Check to ensure they actually have both descended before you castrate. Banding is fine, IF the person doing it is very careful to ensure that both testicles are truly descended and below the band.

I have had calves that failed to have testicle descend, so vet had to go fish and get it. I have had calves that someone else banded and he failed to get one testicle below the band. Both cases will lead to an infertile but still dangerous 'bull' rather than a less dangerous steer.

By having clean water available in pen as well as fresh calf starter/grower feed, you can get calves weaned as soon as they consume two pounds of starter a day. I put fresh out every day and feed whatever they leave to other stock. I start mine at a few days old as they are wanting that bottle and I feed some feed by hand to get them the idea that it is OK to eat. Calves that are raised on momma will start eating feed with her at less than a week old.

Unless it is bitter cold weather, I wean off milk at about 60 days. If it is cold or calf seems to be a bit less than I want, then I continue one bottle a day for another 30 days.

If it is bitter cold, then calf coat is a good thing. A calf with momma can sidle up any time to get a full belly of warming milk. A bottle calf can not. Also reason I keep my bottle babies in the barn when it rains until they are three or four months old.

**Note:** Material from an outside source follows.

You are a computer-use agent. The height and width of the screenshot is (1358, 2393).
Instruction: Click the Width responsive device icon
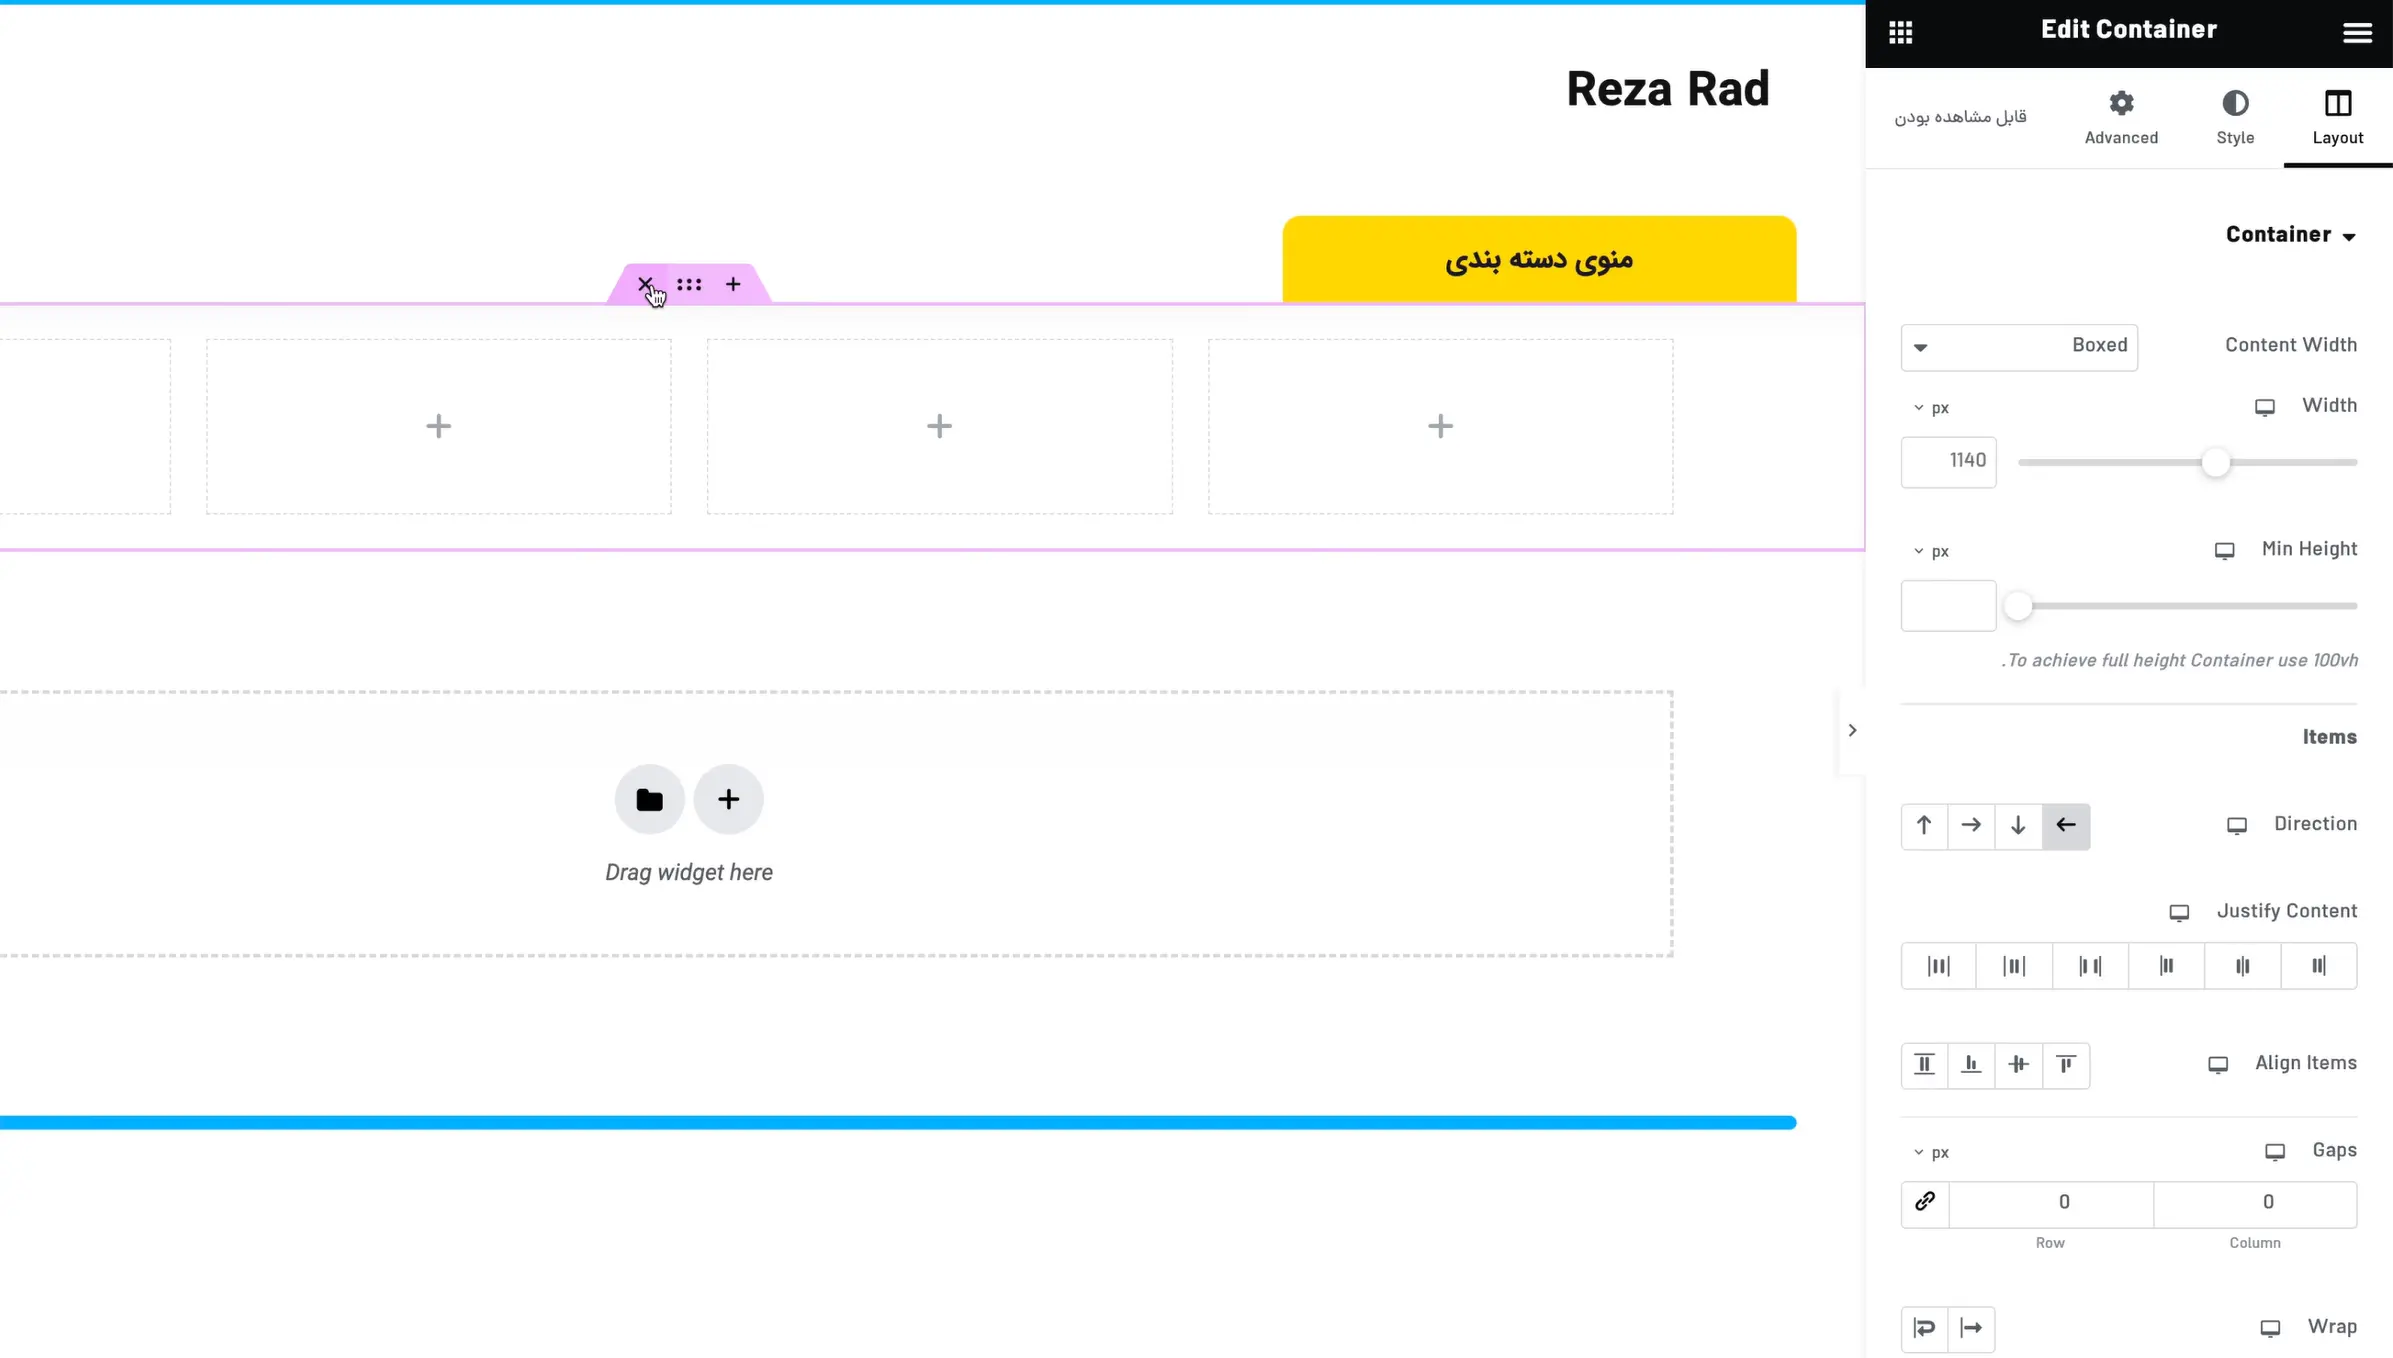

Mine ran with my goats, who HATE rain, so they would all run for the barn at the first damp drop!

The calf starter should be medicated to prevent coccicia. If it isn't then you have to use something like Corid as directed. They will need blackleg and pinkeye vaccination, too. Blackleg is a clostridium (same family as tetanus, botulism, anthrax) and is in the environment. Young stock under two years old at highest risk. You don't usually see any symptoms, just find them dead. When you touch them, especially about the legs, they feel like a sponge full of water, crackle and pop, as air is between skin and muscle. You will never forget how that feels, nor mistake it for anything else once you have one die this way.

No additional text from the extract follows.